これは私ごときでは、どういうことかよくわからないですが、「要」という字に問題があるのですかね? 私が間違っているんだろうか?
辞書の定義からすると
原因とは「問題を発生させた事象」
要因とは「問題を発生させた事象のうち支配的な事象」
となるのでしょうかね?
そうなると、「問題を発生しうる可能性のある全ての事象」というのはなんと言えばいいのだろうか?
まぁ、国語は学者さんに任せるとして、以下では「要因」と「原因」は勝手ながら私の定義で使わせていただきます。
■なぜなぜ分析で挙げるのは「原因」
前々回の記事でも書いたように、原因は複数あります。これを順番に上げていくのがなぜなぜ分析なのですが、これが間が足らないものが少なくありません。
事例としては
●経営者のせい
○○の問題が起きた
↓
△△部品が変形した
↓
試作段階の検討が不充分だった
↓
開発人員が不足している
↓
人員を増やす予算がない
↓
経営者が悪い
で、「部品が変形した」→「検討不足」という部分を例としてあげると、「部品が変形した」のは、「想定外の応力がかかった」とか、「強度が足らなかった」のが原因であり、「検討不足」は直接原因ではありません。それは「要因」のひとつにすぎないわけです。
直接引き金を引いたのは、別のものです。
この、「直接引き金を引いた」という点に着目しないと、話はどんどん抽象化してしまって、答えがある原因にはたどり着けません。
つまり、なぜなぜ分析で重要なのは、因果関係が間違いようのない事実関係のある原因である必要があるわけです。

_データ内容:_
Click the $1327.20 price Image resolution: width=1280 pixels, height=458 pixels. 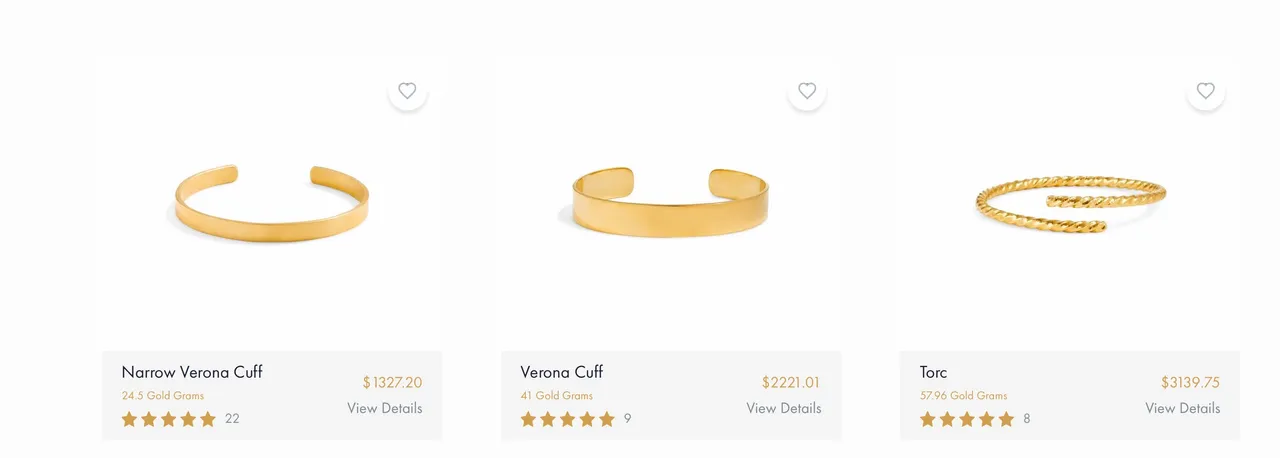click(392, 382)
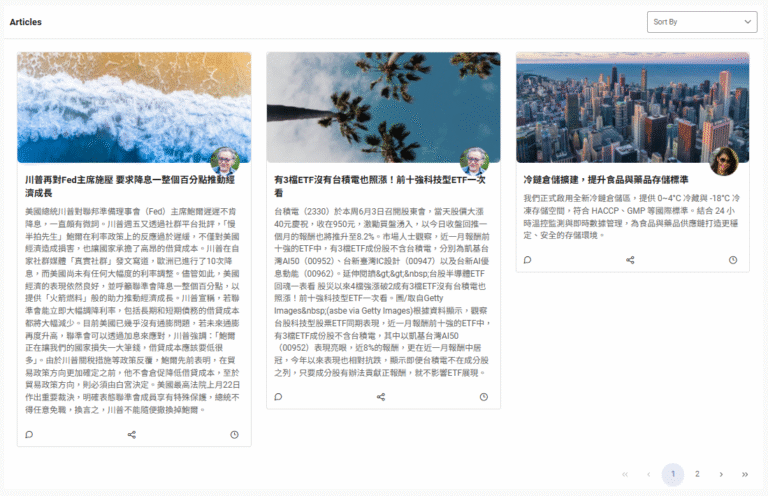Open the palm trees article image
Image resolution: width=768 pixels, height=496 pixels.
[x=384, y=108]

_課題内容:_ 本文のうち、「となるのでしょうかね?」で始まり「ないものが少なくありません。」で終わる箇所を一字一句違えずに書き写してください。 この資料は別の出典から取得したものです。

_回答内容:_
となるのでしょうかね?
そうなると、「問題を発生しうる可能性のある全ての事象」というのはなんと言えばいいのだろうか?
まぁ、国語は学者さんに任せるとして、以下では「要因」と「原因」は勝手ながら私の定義で使わせていただきます。
■なぜなぜ分析で挙げるのは「原因」
前々回の記事でも書いたように、原因は複数あります。これを順番に上げていくのがなぜなぜ分析なのですが、これが間が足らないものが少なくありません。